La Boulangère de monceau & La Carrière de Suzanne, d'Eric Rohmer - chroniques de l'inattendu



De ce petit film qu'est La Boulangère de monceau, qui ne dure qu'une vingtaine de minutes, on retient que dès ses premiers pas de cinéaste - dès son premier conte moral - Rohmer a essayé de saisir la temporalité comme telle, sans se laisser obnubiler par une iconographique statique ou par une action en fuite. Selon le procédé qu'il reprendrait dans La Collectionneuse, le héros est aussi narrateur de l'histoire, donnant des airs de chronique ou de nouvelle à cette histoire, plus que de conte. Le temps, dans La Boulangère de monceau, c'est le rituel, la répétition. Tout d'abord la régularité des rencontres avec une jeune fille inconnue, qui se trouve brisée le jour où il la heurte et lui adresse la parole. Pour la retrouver, il s'impose de nouvelles règles, bientôt transformées en habitudes, et qui passent par un saut à la boulangerie, pour acheter toujours le même sablé - toujours en échangeant des regards avec la boulangère. Petit à petit, l'objet de ces promenades solitaires se déplace: il cherche moins à retrouver sa beauté mystérieuse qu'à réussir son passage dans la boulangerie. Cette boulangère, c'est l'action du temps, c'est le rituel qui se substitue à l'apparition. Mais Rohmer manie aussi la rupture, dans une sorte d'anti-morale au conte: tout ce rituel lui aura en fait servi, sans le savoir, à faire sa cour à l'autre jeune fille, la première apparition - et à lui rendre son culte. Dans La Boulangère de monceau, nous avons déjà un Rohmer qui sait manier subtilement l'attendu et l'inattendu, donnant au temps l'allure familière et surprenante des rues parisiennes.

• **Consigne a**
Recopiez fidèlement, dans les enregistrements, la partie qui s'ouvre sur la ligne contenant « What do you see at coordinates (30, 582) » et se ferme sur la ligne contenant « What do you see at coordinates (154, 504) », ces deux lignes comprises.
Le texte et les enregistrements n'ont aucun rapport entre eux.

• **Extraits de données**
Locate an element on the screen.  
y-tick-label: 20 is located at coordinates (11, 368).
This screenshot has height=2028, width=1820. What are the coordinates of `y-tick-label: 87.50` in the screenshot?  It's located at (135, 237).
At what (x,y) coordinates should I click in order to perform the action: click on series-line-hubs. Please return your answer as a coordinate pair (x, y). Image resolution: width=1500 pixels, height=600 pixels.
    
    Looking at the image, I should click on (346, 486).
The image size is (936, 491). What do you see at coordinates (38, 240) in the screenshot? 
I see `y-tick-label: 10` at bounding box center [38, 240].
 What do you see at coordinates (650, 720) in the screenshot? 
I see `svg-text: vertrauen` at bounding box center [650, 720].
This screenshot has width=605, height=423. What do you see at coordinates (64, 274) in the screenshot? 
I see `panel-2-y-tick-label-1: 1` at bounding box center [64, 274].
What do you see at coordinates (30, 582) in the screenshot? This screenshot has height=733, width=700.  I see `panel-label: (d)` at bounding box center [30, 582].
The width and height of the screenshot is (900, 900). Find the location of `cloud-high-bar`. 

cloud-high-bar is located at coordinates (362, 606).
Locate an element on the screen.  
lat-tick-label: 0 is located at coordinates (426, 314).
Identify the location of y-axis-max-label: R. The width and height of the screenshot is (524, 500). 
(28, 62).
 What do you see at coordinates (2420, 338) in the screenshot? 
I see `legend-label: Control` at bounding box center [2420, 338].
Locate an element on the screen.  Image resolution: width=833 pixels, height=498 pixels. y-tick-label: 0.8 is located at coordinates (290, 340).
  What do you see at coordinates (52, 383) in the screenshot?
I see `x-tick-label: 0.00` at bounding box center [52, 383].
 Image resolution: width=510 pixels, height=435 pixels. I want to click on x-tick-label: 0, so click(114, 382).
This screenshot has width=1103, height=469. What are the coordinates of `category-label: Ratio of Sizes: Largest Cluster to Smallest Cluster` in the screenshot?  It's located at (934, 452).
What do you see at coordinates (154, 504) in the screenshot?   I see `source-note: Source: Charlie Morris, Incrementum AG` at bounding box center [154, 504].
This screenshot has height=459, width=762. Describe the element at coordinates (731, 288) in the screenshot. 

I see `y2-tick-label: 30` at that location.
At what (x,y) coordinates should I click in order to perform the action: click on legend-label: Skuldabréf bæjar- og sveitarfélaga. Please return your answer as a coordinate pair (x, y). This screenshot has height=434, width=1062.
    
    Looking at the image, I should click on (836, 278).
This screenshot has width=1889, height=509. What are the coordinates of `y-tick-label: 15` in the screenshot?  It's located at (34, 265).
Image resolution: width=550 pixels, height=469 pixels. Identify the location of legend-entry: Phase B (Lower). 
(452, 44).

• **Consigne b**
Poursuivez le texte consacré à La Boulangère de monceau à partir de sa dernière phrase.

• **Résultat de l'exercice a**
What do you see at coordinates (30, 582) in the screenshot? This screenshot has height=733, width=700.  I see `panel-label: (d)` at bounding box center [30, 582].
The width and height of the screenshot is (900, 900). Find the location of `cloud-high-bar`. 

cloud-high-bar is located at coordinates (362, 606).
Locate an element on the screen.  
lat-tick-label: 0 is located at coordinates (426, 314).
Identify the location of y-axis-max-label: R. The width and height of the screenshot is (524, 500). 
(28, 62).
 What do you see at coordinates (2420, 338) in the screenshot? 
I see `legend-label: Control` at bounding box center [2420, 338].
Locate an element on the screen.  Image resolution: width=833 pixels, height=498 pixels. y-tick-label: 0.8 is located at coordinates (290, 340).
  What do you see at coordinates (52, 383) in the screenshot?
I see `x-tick-label: 0.00` at bounding box center [52, 383].
 Image resolution: width=510 pixels, height=435 pixels. I want to click on x-tick-label: 0, so click(114, 382).
This screenshot has width=1103, height=469. What are the coordinates of `category-label: Ratio of Sizes: Largest Cluster to Smallest Cluster` in the screenshot?  It's located at (934, 452).
What do you see at coordinates (154, 504) in the screenshot?   I see `source-note: Source: Charlie Morris, Incrementum AG` at bounding box center [154, 504].

• **Résultat de l'exercice b**
De La Carrière de Suzanne, un peu moins séduisant, on retiendra surtout le sourire fuyant de Suzanne, qui cristallise une autre relation au temps - celle des situations trompeuses et des carrières indéchiffrables.

vendredi 12 février 2010

La Collectionneuse, d'Eric Rohmer - qui collectionne qui?


La Collectionneuse, d'Eric Rohmer, s'ouvre par de petites séquences de prologue. C'est un film qui commence par des petits bouts de films. Lorsqu'il s'agit de nous présenter Haydée, le personnage féminin central, la caméra s'arrête aux jambes, au ventre, aux épaules. Voilà un film qui, avant même de nous parler d'une collectionneuse, semble déjà collectionner des moments, des personnages, des parties du corps féminin.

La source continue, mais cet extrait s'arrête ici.